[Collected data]
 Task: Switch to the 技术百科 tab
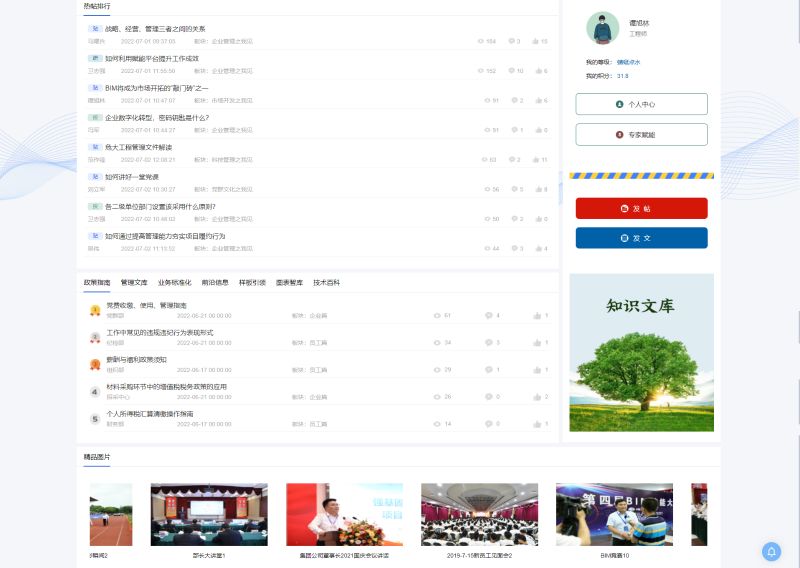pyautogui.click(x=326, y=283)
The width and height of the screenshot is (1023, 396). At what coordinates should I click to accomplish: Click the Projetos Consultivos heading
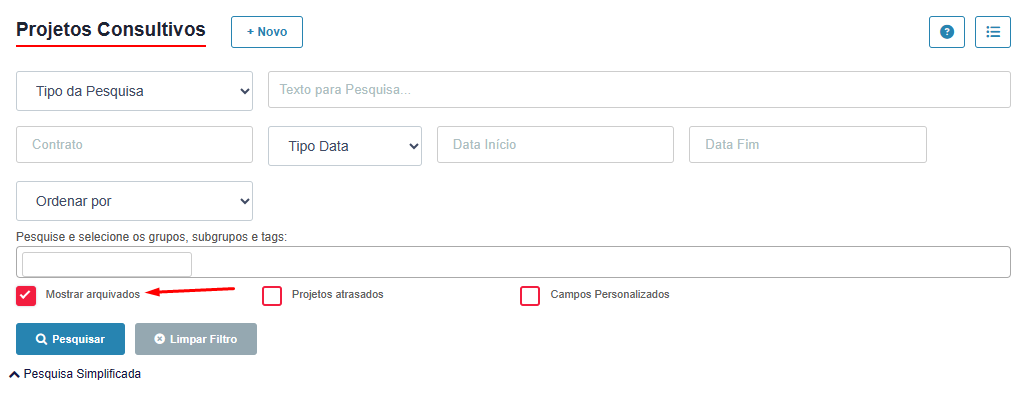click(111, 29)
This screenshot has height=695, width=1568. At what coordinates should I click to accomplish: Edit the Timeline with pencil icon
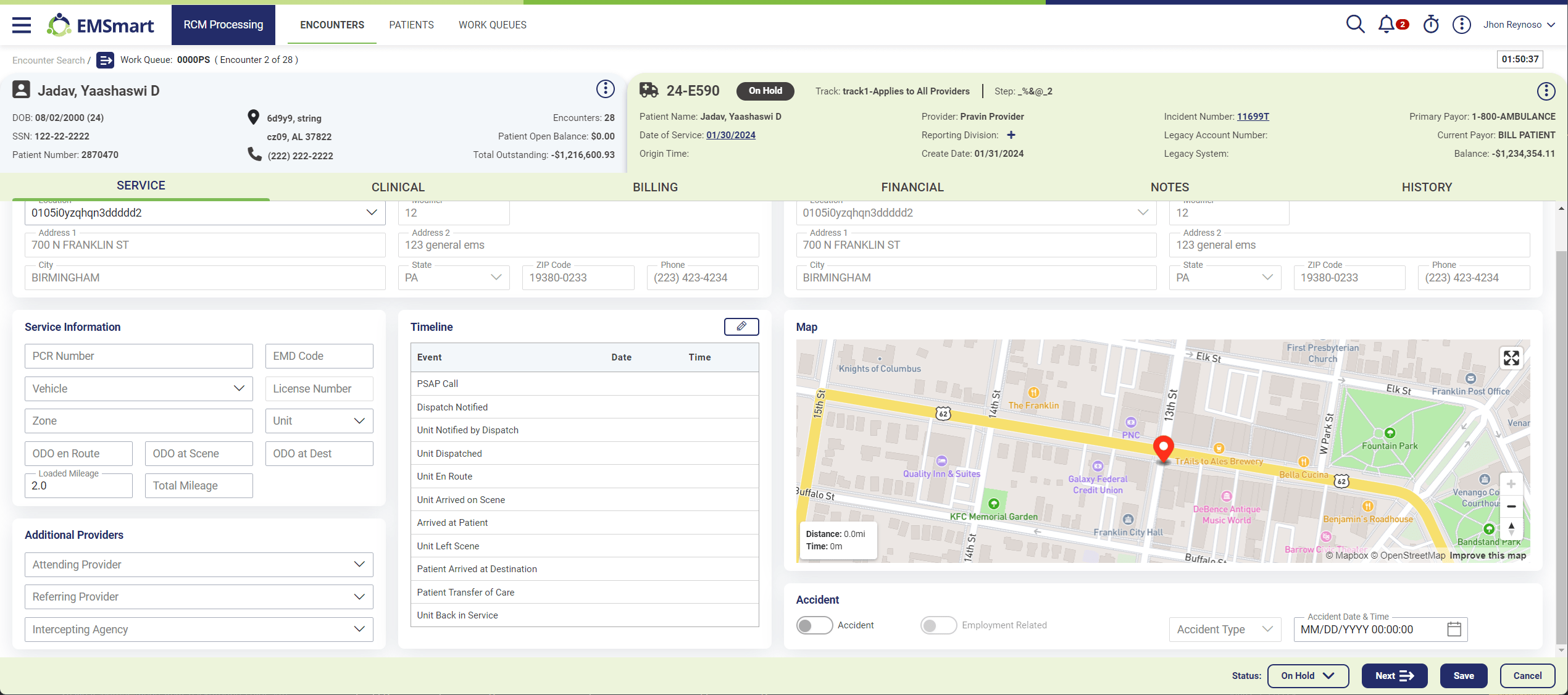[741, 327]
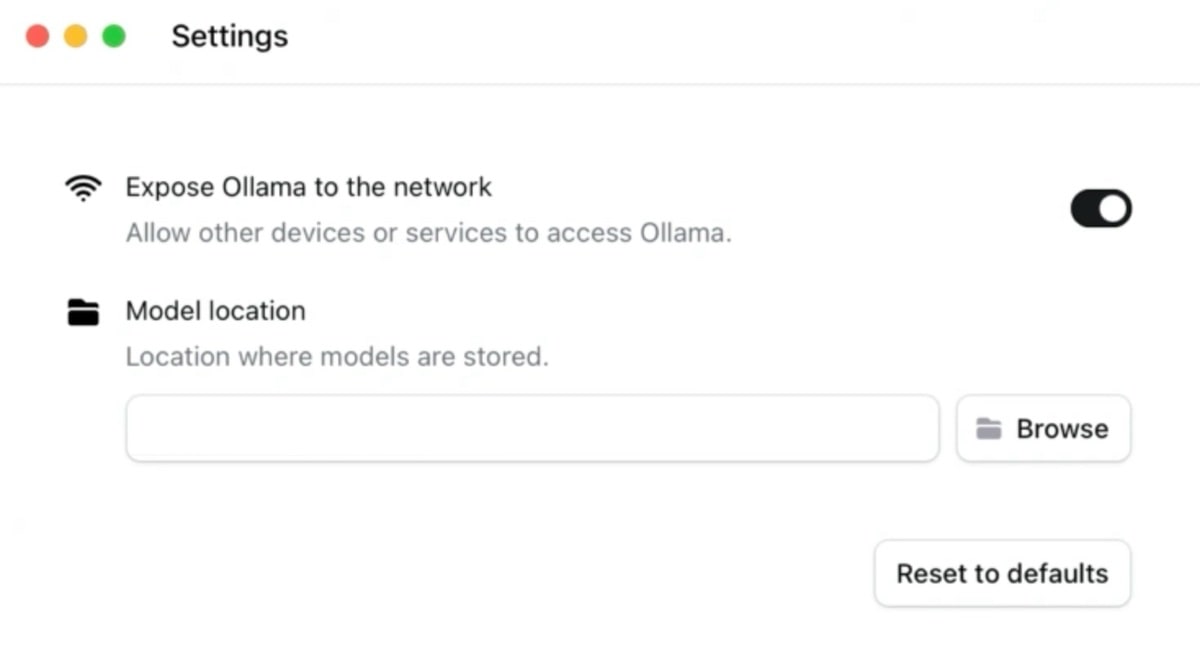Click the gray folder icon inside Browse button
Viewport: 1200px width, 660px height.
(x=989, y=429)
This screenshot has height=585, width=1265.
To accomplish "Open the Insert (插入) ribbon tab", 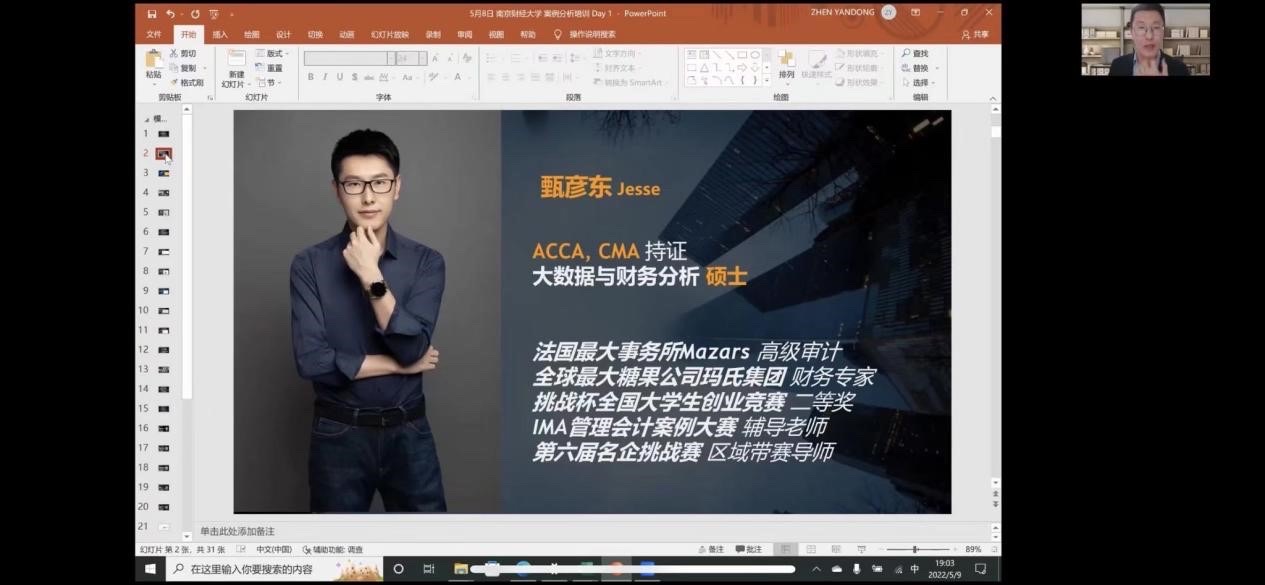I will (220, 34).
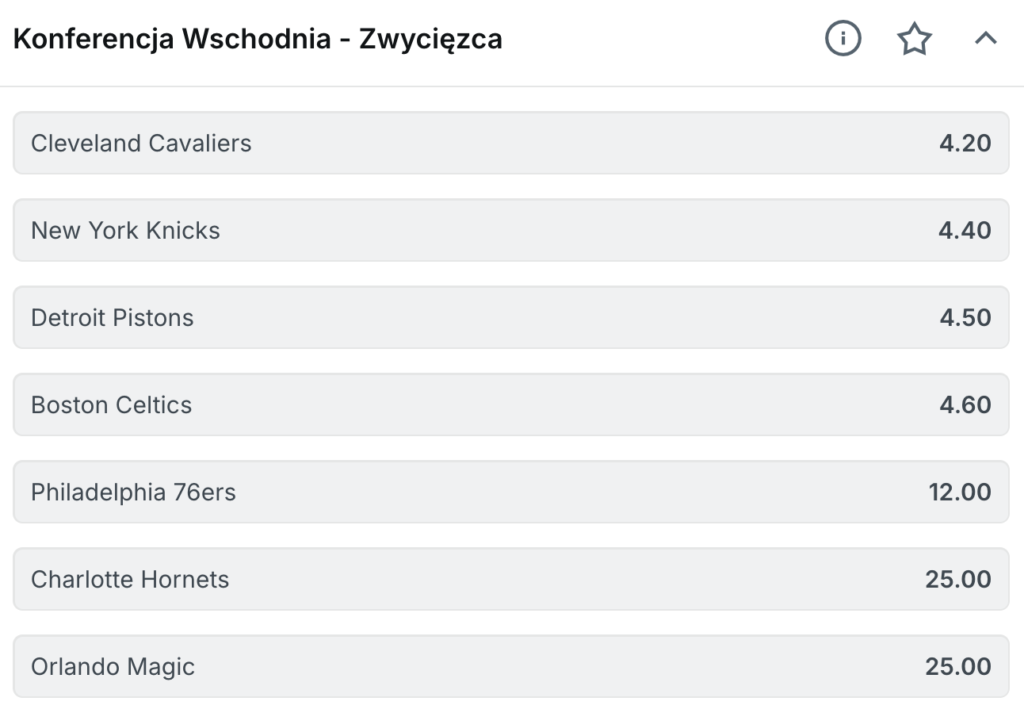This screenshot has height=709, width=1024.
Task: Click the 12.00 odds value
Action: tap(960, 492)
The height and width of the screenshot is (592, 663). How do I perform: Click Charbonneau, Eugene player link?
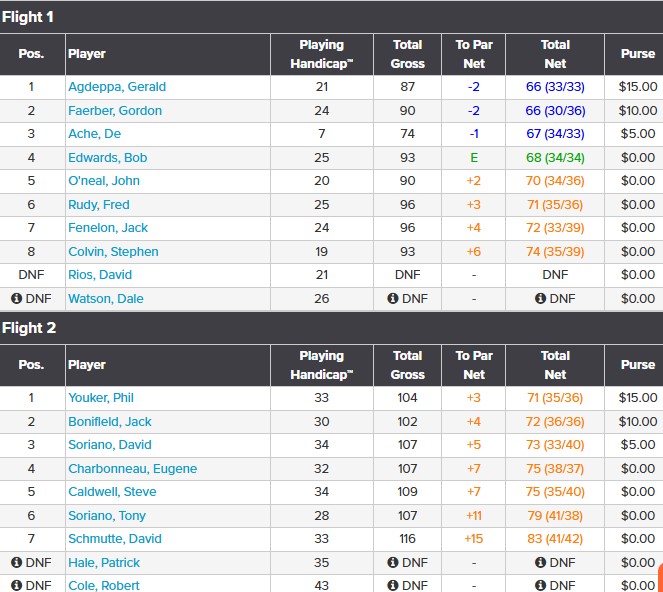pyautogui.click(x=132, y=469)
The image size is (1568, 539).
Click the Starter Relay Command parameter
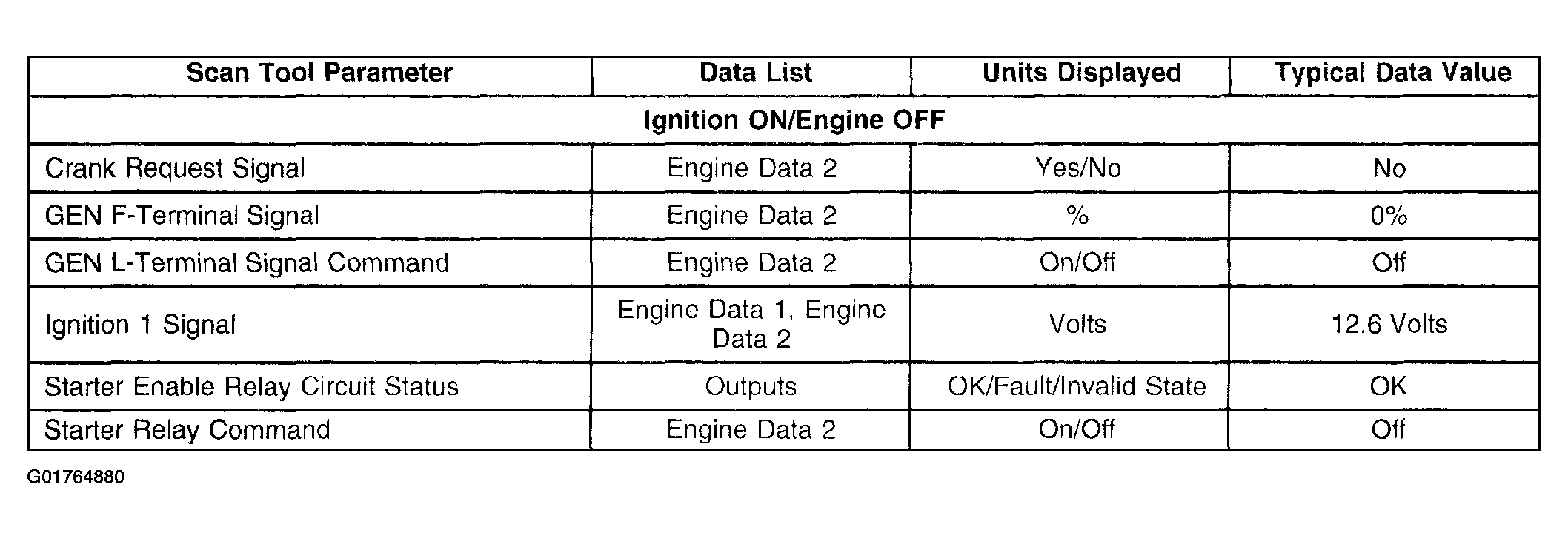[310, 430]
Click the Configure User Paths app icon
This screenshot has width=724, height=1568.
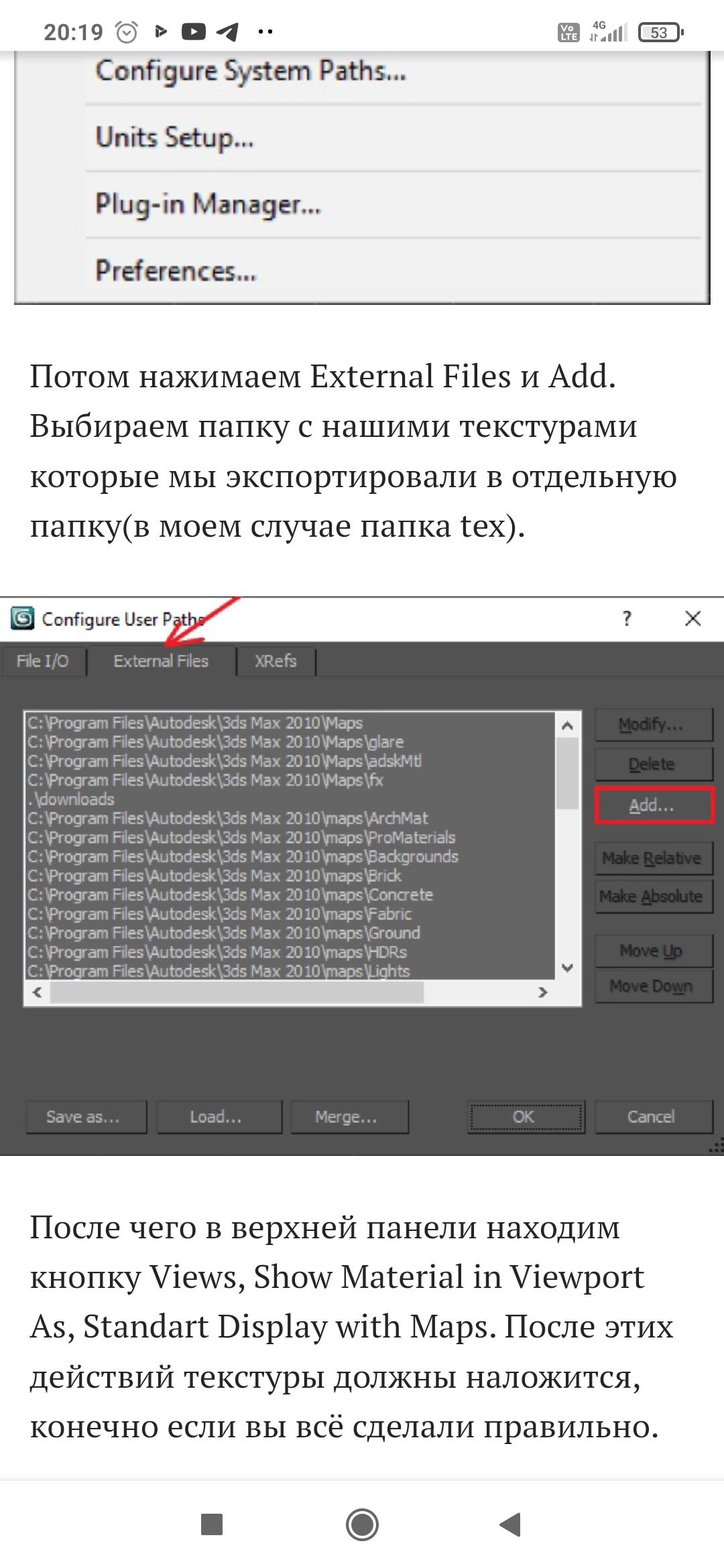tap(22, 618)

TASK DESCRIPTION:
Word for word, give again the lines from the first entry to the line with "This screenshot has height=585, width=1265.", inclusive. Exclude the pictures.

SOLUTION FOR THIS PROBLEM:
 Task: Switch to the 技术百科 tab
pyautogui.click(x=326, y=283)
The width and height of the screenshot is (1023, 396). At what coordinates should I click to accomplish: Click the Projetos Consultivos heading
click(111, 29)
This screenshot has height=695, width=1568. At what coordinates should I click to accomplish: Edit the Timeline with pencil icon
[741, 327]
Click the gray folder icon inside Browse button
Viewport: 1200px width, 660px height.
(x=989, y=429)
This screenshot has height=585, width=1265.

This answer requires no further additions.